Jean-Pierre Raffarin, un artisan du développement des relations bilatérales
Durant votre mandat de premier ministre, les échanges économiques et culturels entre nos deux pays se sont rapidement développés dans un contexte politique favorable. Des événements vous ont-ils particulièrement marqué ?
Je garde au cœur les succès des années croisées achevées en 2005, elles ont beaucoup contribué à l'amitié de nos deux peuples. Je n'oublierais jamais la tour Eiffel rouge et la tour de la Télévision à Shanghai bleu blanc rouge. L'implantation de l'usine Airbus à Tianjin a aussi été pour moi un moment très fort. Je garde un grand souvenir de la visite exceptionnelle du président Hu à l'Hôtel Matignon, résidence du premier ministre. Je pense souvent au courage du peuple du Sichuan après le tremblement de terre.
Du côté français et du côté chinois, vous êtes le meilleur passeur d'informations quand les relations bilatérales se détériorent, comme cela a été le cas entre 2008 et 2009. Comment évaluez-vous votre rôle à cette époque ?
D'expérience, j'ai appris qu'avec les autorités chinoises il fallait être franc, face à face. Le dialogue est souvent très direct car il faut comprendre que les Chinois ne veulent pas être otages de nos débats intérieurs. Dans le monde moderne, il n'est pas possible d'être ami en Chine et adversaire de retour en Europe. Alors quand l'Occident donne des leçons occidentales à la Chine au travers des médias occidentaux, cela ne peut être apprécié des Chinois. J'ai favorisé les discussions en direct sans intermédiaire en faisant le choix de la confiance. Nous avons bien travaillé notamment avec Li Keqiang pour la réciprocité du respect.
Jacques Chirac s'est passionné pour les bronzes chinois, alors que vous vous intéressez à la littérature et la poésie de notre pays. Quels écrivains et poètes chinois admirez-vous le plus, que ce soit à l'époque antique ou contemporaine ?
J'aime beaucoup les poèmes de Du Fu, Bai Juyi, Li Bai, ou Meng Haoran... J'aime aussi la poésie moderne comme celle de mon ami Li Zhaoxing! J'adore les portraits de Fan Zeng ou les montagnes de Fan Yifu et aussi les peintures de Li Xin,... Les sources d'émerveillement en Chine sont infinies. En Chine, les musées sont des merveilles.
La France est le premier pays occidental à avoir fait de la sinologie une discipline universitaire à part entière. D'après vous, quels sont les points forts et les avantages de la sinologie française par rapport à d'autres pays ? Quel rôle jouent les sinologues français dans les échanges entre nos deux pays et dans la prise de décision au niveau gouvernemental ?

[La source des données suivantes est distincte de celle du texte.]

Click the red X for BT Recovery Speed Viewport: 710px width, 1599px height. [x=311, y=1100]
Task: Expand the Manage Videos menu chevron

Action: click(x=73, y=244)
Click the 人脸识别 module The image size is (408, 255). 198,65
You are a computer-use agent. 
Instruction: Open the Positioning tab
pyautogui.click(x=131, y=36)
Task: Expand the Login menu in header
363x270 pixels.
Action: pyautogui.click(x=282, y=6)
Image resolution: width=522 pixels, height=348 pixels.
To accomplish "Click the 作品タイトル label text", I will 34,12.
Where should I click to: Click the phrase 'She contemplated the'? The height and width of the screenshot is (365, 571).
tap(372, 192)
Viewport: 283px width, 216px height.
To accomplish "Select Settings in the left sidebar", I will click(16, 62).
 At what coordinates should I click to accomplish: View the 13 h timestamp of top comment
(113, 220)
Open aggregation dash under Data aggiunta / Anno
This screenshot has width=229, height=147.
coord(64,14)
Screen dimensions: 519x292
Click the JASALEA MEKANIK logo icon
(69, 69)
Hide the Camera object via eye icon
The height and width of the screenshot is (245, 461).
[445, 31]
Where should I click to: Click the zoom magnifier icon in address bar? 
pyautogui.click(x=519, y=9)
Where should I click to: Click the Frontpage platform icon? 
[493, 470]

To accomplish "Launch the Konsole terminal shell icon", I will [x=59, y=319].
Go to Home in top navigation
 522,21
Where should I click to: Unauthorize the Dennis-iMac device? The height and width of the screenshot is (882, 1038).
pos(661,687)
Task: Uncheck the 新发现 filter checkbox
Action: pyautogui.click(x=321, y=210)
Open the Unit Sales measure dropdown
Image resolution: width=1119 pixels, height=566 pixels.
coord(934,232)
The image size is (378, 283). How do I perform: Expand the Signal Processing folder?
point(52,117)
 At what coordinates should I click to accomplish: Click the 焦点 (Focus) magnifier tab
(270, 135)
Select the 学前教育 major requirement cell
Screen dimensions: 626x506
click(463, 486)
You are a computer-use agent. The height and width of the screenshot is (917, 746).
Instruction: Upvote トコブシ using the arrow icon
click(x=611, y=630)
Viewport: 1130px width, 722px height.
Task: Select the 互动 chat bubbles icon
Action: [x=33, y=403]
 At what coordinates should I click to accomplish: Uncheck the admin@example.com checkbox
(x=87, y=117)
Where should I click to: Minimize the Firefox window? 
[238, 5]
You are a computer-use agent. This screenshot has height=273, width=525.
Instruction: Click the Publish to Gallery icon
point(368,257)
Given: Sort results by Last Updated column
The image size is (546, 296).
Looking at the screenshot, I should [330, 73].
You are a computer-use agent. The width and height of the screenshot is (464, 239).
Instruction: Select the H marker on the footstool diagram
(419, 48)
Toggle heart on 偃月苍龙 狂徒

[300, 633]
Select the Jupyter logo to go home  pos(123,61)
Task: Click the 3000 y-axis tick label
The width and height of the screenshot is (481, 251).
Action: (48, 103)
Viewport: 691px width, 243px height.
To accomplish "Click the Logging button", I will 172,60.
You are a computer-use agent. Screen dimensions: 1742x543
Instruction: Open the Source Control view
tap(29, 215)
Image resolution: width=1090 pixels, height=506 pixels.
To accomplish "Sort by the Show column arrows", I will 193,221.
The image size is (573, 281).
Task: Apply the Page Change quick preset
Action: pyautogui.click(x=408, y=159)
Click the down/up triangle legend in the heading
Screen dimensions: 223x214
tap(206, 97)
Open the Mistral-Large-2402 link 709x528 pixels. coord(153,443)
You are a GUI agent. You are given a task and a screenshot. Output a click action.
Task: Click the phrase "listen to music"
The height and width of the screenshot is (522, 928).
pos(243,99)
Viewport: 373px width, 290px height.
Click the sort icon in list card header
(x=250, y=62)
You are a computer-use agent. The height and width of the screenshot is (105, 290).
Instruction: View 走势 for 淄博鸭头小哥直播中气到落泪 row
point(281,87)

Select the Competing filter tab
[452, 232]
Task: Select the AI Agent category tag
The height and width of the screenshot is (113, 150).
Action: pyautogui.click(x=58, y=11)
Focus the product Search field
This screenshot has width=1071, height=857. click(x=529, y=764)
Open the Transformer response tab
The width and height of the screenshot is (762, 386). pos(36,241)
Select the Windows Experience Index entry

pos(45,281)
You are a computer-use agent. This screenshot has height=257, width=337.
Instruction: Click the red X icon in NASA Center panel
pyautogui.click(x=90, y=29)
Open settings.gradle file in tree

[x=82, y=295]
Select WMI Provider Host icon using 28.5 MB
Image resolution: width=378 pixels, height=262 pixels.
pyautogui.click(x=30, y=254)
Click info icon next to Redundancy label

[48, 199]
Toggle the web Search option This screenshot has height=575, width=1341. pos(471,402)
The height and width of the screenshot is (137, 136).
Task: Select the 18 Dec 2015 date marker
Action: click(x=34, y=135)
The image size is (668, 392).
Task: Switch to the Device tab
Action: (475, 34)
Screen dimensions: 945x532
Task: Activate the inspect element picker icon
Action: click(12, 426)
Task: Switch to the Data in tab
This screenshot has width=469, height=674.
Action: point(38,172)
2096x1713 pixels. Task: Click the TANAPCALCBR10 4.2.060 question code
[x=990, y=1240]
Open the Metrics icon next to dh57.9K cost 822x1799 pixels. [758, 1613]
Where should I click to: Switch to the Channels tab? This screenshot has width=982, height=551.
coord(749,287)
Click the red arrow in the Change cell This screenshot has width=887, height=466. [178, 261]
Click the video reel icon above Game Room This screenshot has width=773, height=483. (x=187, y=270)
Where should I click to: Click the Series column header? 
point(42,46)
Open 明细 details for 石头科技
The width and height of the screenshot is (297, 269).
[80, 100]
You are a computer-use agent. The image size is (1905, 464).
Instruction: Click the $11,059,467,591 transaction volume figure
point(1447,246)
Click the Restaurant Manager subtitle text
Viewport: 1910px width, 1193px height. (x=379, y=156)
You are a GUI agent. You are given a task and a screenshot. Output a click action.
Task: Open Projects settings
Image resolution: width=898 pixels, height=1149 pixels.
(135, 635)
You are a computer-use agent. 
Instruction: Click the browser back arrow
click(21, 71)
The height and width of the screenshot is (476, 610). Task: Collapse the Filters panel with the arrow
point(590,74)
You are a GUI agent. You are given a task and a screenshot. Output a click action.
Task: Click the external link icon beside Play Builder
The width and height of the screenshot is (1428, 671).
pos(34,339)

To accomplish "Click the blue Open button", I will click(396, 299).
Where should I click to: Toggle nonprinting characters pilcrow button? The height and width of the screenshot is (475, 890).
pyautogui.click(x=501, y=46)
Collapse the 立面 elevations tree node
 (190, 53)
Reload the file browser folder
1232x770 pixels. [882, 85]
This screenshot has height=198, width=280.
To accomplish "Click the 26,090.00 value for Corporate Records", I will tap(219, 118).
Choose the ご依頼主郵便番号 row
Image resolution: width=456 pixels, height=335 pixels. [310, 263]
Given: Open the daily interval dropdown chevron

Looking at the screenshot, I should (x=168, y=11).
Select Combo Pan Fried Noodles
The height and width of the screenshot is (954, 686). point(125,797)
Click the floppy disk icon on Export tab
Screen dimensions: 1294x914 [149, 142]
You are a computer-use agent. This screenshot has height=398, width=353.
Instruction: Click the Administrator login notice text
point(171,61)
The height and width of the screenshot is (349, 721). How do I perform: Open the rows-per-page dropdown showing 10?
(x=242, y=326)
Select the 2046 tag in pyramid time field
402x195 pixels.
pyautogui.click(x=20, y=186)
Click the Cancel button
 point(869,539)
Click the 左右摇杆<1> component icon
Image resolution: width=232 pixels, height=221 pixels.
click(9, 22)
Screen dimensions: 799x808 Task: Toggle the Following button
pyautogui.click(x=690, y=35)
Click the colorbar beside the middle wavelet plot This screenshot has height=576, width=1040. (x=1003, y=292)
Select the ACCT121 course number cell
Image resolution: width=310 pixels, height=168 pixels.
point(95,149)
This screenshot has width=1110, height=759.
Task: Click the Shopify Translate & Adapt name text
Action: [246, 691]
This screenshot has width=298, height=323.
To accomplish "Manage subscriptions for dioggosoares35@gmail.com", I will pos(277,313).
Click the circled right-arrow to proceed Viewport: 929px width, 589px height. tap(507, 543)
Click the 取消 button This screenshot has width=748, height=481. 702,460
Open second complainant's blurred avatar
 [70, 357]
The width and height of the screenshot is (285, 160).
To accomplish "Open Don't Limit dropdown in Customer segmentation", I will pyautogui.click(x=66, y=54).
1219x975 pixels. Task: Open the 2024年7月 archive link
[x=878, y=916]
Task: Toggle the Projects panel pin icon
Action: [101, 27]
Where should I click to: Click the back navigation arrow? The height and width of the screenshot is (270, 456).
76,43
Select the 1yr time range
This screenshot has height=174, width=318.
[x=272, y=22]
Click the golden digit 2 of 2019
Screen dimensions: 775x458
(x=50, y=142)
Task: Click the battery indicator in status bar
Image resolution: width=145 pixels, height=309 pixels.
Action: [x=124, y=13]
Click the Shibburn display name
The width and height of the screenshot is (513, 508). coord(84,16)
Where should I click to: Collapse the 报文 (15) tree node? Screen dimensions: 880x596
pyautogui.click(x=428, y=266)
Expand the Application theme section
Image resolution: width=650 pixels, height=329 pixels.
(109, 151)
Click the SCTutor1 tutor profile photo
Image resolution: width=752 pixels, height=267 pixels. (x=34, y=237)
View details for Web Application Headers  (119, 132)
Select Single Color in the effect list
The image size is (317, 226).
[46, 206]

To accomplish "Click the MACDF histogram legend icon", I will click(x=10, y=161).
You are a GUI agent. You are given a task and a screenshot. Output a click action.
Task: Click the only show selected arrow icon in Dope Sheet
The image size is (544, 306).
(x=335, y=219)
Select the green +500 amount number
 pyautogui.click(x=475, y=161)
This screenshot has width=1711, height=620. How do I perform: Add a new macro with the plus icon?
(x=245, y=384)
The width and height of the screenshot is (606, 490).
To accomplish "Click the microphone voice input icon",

Des intellectuels comme François Jullien ont démontré que la pensée chinoise, ancienne et profonde, pouvait aider le monde du XXIème siècle à mieux comprendre sa réalité. « La pensée complexe » proposée par un penseur comme Edgar Morin n'est pas sans lien avec la culture chinoise. La pensée paradoxale de la Chine nous aide à cohabiter avec notre obsession occidentale de l'absolu. L'harmonie est une aspiration émergente dans de nombreuses sociétés.